=== REQUIREMENT ===
Pick every line with "computer" from the material below.

=== INFORMATION SHOWN ===
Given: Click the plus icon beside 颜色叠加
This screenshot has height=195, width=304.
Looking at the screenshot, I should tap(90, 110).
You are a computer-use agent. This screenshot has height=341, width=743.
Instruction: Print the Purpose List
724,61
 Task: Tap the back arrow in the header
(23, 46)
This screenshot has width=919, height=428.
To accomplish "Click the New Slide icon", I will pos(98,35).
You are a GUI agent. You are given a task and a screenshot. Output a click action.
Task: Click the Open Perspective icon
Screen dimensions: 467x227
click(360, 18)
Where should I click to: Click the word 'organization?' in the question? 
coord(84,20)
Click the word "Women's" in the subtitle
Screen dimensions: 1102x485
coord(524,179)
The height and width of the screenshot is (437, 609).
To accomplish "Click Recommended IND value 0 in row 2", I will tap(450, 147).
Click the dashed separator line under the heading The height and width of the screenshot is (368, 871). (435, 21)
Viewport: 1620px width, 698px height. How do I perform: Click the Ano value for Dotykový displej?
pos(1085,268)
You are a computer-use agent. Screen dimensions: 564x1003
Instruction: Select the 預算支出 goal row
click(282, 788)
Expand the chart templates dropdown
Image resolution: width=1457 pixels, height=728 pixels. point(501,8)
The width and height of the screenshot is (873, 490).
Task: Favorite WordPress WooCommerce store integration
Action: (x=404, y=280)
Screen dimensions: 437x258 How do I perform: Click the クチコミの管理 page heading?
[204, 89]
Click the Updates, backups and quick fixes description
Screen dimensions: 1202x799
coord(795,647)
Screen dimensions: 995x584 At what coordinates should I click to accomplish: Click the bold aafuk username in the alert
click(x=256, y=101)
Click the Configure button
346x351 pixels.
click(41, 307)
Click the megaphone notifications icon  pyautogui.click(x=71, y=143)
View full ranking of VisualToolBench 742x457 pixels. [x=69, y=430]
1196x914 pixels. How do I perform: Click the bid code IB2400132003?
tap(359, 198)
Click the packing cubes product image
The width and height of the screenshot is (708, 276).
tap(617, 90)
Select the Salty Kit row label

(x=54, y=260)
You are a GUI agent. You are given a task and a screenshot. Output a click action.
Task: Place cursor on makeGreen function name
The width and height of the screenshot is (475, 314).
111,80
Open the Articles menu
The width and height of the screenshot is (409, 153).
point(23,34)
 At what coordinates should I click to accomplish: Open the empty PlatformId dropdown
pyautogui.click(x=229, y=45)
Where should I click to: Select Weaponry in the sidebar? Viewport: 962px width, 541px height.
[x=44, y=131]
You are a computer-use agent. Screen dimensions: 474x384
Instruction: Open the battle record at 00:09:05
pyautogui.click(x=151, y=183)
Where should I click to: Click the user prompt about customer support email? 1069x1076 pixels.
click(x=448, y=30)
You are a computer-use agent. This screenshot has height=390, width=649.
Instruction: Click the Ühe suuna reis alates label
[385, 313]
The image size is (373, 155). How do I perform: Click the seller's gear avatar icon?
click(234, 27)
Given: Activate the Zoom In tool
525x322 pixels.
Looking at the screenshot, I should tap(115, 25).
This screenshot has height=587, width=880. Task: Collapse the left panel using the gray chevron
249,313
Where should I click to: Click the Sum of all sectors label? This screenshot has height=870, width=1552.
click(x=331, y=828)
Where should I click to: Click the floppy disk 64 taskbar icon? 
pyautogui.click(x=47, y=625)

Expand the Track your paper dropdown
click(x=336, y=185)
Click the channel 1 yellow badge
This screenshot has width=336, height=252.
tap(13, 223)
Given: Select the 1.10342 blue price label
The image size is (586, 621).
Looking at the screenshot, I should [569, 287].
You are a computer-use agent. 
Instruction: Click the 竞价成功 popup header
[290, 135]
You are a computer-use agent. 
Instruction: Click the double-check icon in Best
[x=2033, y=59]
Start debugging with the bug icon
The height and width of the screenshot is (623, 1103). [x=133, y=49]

=== RESULT FOR THIS TASK ===
You are a computer-use agent. This screenshot has height=341, width=743.
You are a computer-use agent. Screen dimensions: 564x1003
You are a computer-use agent. Screen dimensions: 474x384
You are a computer-use agent. This screenshot has height=390, width=649.
You are a computer-use agent. 
You are a computer-use agent. 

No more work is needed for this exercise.